The day does not bring anything new. Inspired by the professional shapers of our mood, the atmosphere is held up by familiar sources of news that the action won’t touch workers, that the purge called by the selection will include only some homes in the ghetto. Calm slowly settles on hearts thirsty for such deception. 

An egotistical calm, that it’s them . . . and not us . . . 

The first panic falls on the shops and cafés, there’s no bread, old rolls, which were waiting for emergency use, now go in masses, old baked goods, leftovers—everything. Ransacked tables gaping with cold sheets of white, greasy paper. Greasy plates, naked tables in yesterday’s still noisy bars show stripped, gimpy tablecloths, skinny legs.  

In the evening, groups converge in apartments, but everything goes to sleep very early.

Night in these houses is hundreds of voices and clamor. Animals dig up their primitive molehills, naïve hideouts behind dressers, with hatches under wooden chests, feverishly inspecting cellars, the first plans for systematic hideouts in hovels are dawning—plans, which after three to four weeks started to become the passion and the anxious fever of the ghetto. 

Morning, January 19.

A calm morning—with telephone-call inoculations from friendly and neutral Gestapo men.

Whispers climb to the first floor:

“Skosowski said . . .
Paweł thinks . . .
Adam called . . . ”

The managers of the workshops hear and eagerly obey the strict order of the administration: hearings will begin on the job.   

The workshops are filling up faster than usual.

Workers stampede to get their documents. Until now the administration did not succeed in handing out numbers to the workers . . . frightened queues gather on the stairs by the doors of the thunder gods. The former gatekeeper, only half-intelligent but Aryan, Józef F., rummages through the papers and job assignments in a lazy but dignified manner.

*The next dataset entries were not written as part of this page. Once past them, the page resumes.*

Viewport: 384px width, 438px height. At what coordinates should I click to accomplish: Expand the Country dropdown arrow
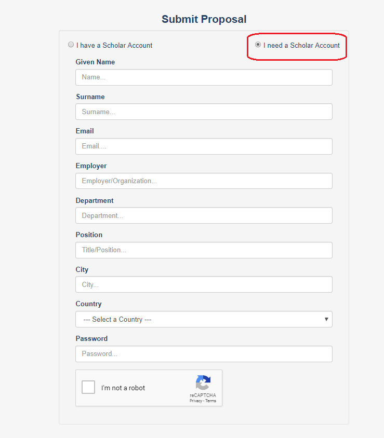(x=326, y=319)
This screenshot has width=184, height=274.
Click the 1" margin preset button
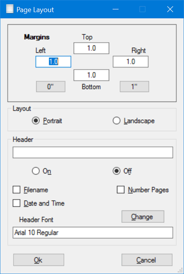(x=134, y=87)
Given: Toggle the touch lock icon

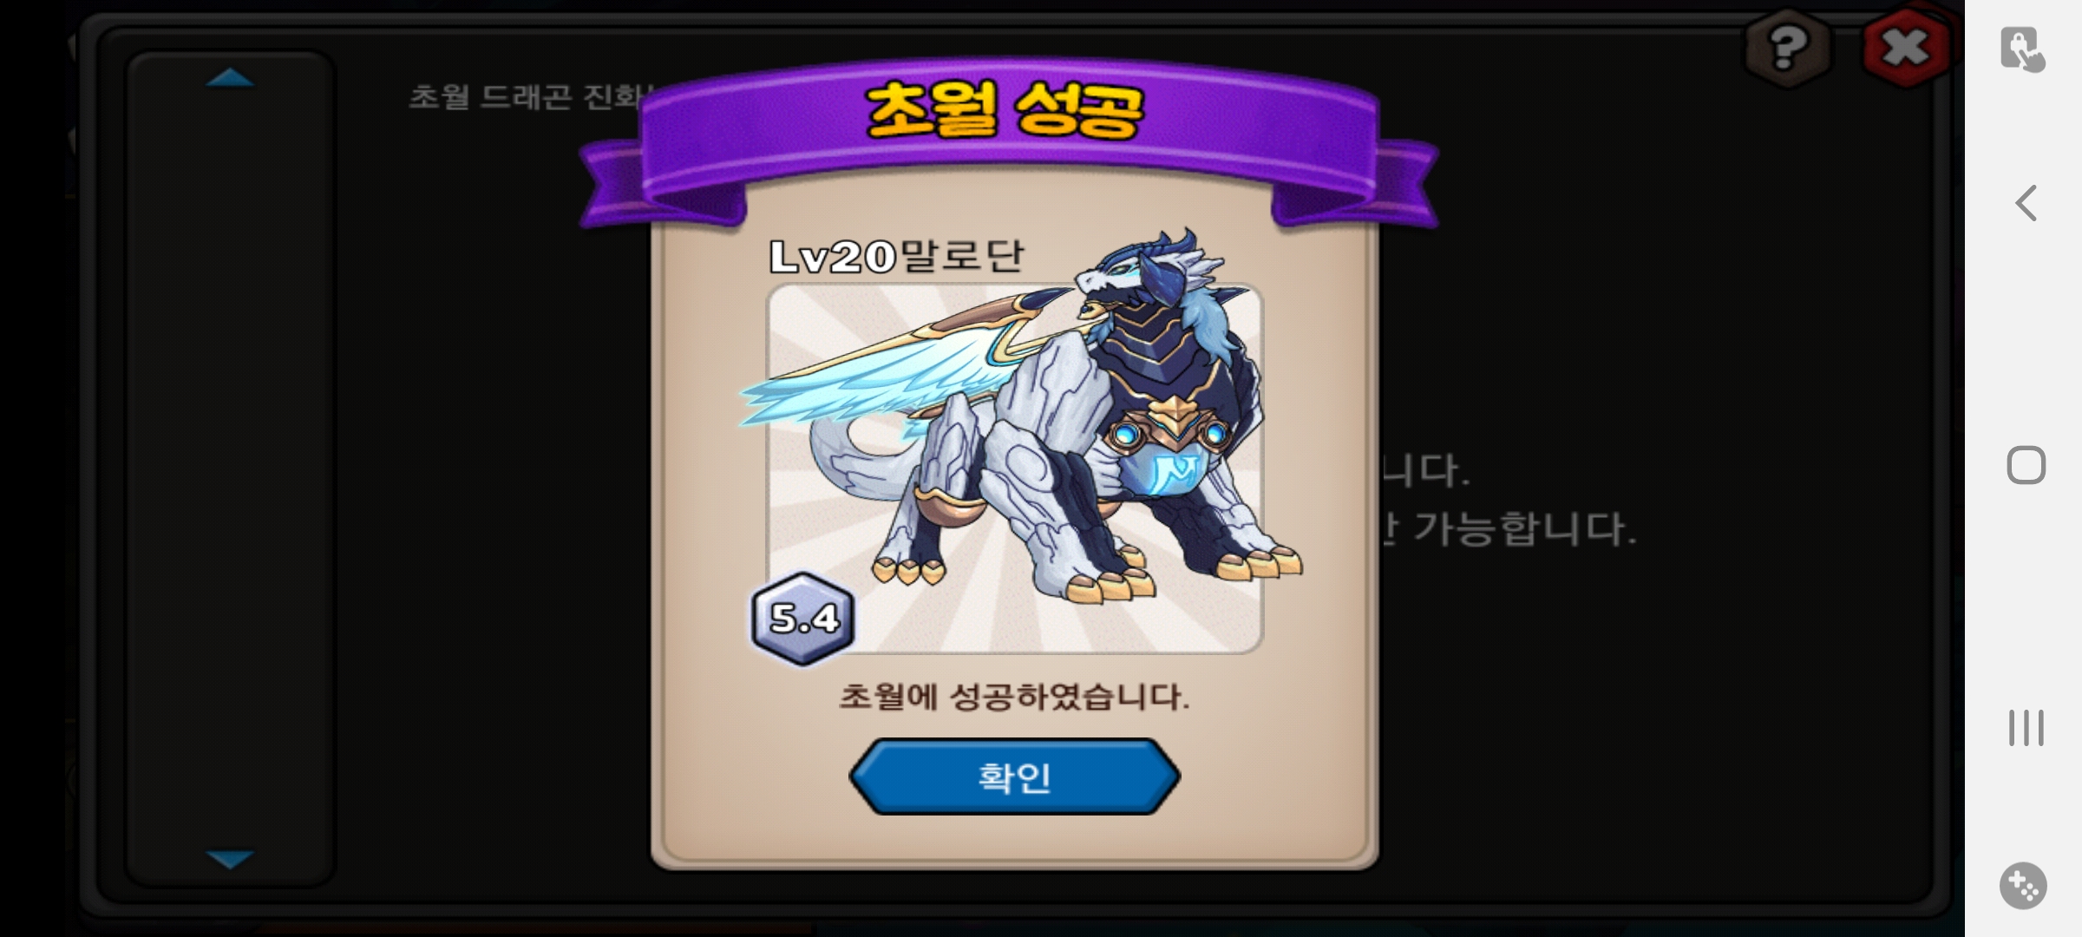Looking at the screenshot, I should (x=2023, y=49).
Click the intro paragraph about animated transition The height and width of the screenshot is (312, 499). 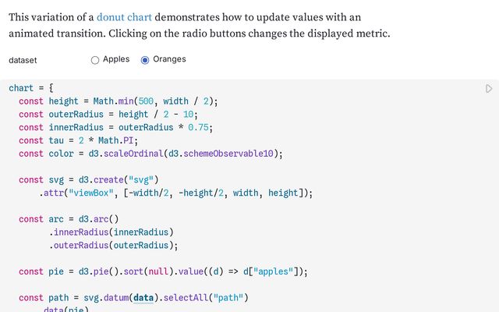coord(199,25)
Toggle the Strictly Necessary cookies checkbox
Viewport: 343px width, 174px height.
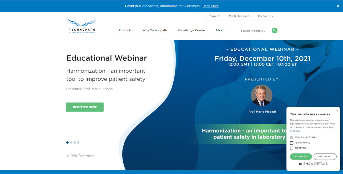point(292,137)
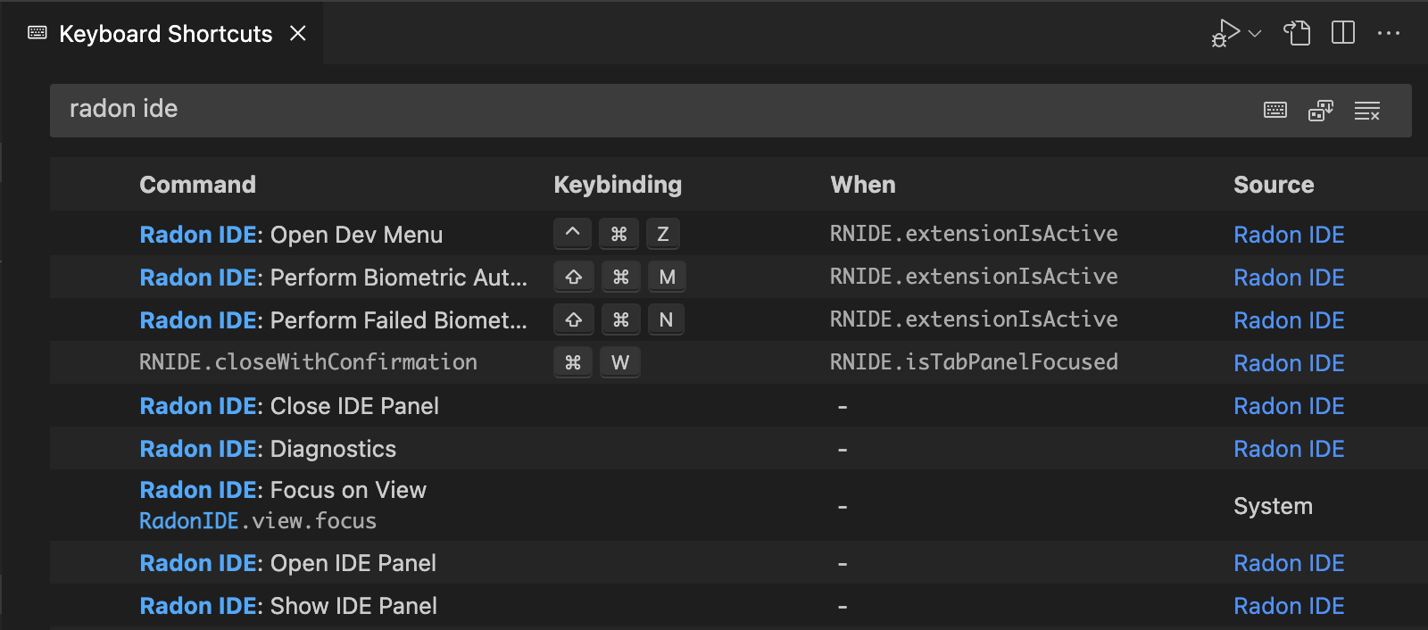Click the 'radon ide' search field

click(x=625, y=110)
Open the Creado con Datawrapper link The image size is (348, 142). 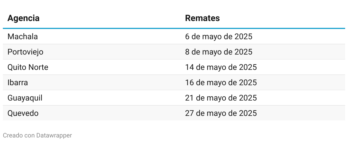(37, 135)
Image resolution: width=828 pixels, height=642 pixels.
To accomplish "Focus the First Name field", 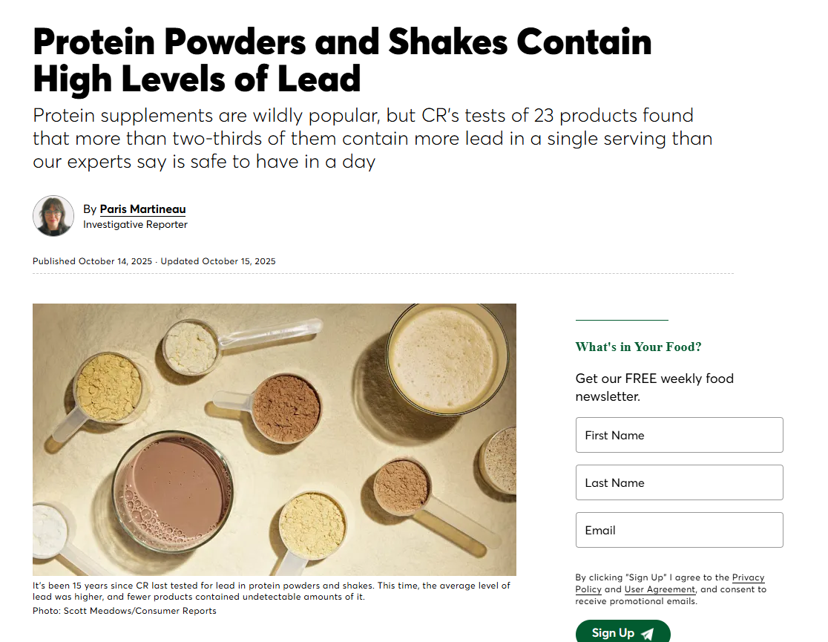I will tap(679, 435).
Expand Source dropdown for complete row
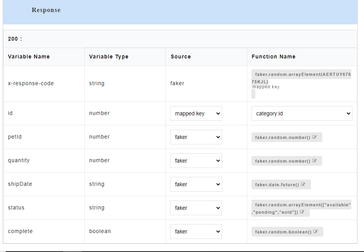 [196, 231]
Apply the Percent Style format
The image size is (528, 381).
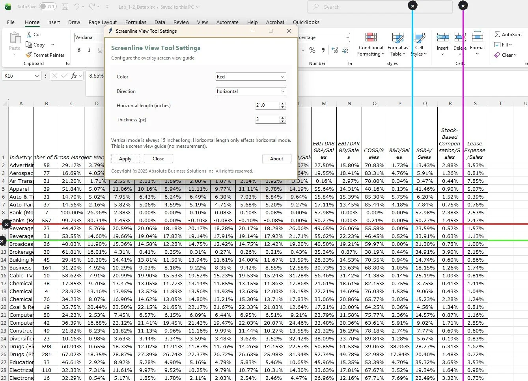312,50
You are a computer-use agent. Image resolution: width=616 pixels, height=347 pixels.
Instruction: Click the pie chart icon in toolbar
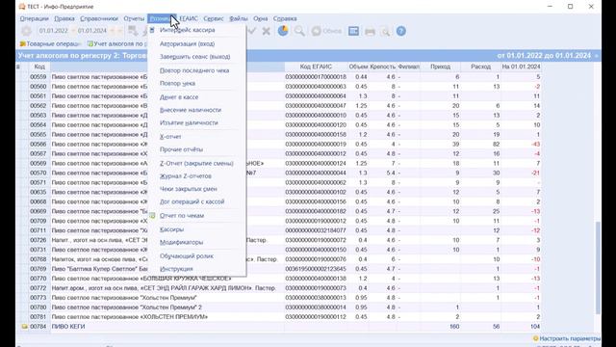click(x=283, y=31)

The frightened Jews bow to the ground, to half or a quarter of their full heights, and they come out proudly with the correct papers. Hours swim by. From the ghetto, there is further news of the Aktion. There are dead bodies, of course, and Umschlagplatz, wagons, nothing has changed: Limping Szmerling[11] has been brought to the square for work. One hundred days of Napoleon. The old general returns for a new victory. The old PEBID[12] squad under the baton of the bearded Mephisto.

The action won’t touch the workshops, up until this point they haven’t taken workers from their jobs. 

Official from Dienstelle. The action won’t touch the shops . . . 

THE SS MEN ARE GOING TO THE SHOPS!!!

A sudden alarm, panicked running. Ants gush forth from the courtyard to the roofs, to cellars, to the workshops . . . the block shudders with the movement of 3,000 beings.

Hide yourselves! No!! . . . go to the workshops!! Who doesn’t have a number???

Two hundred people don’t have numbers!! Escape from here, back through the hole to the ghetto!!!

TOO LATE!!! The gendarmes have surrounded the block!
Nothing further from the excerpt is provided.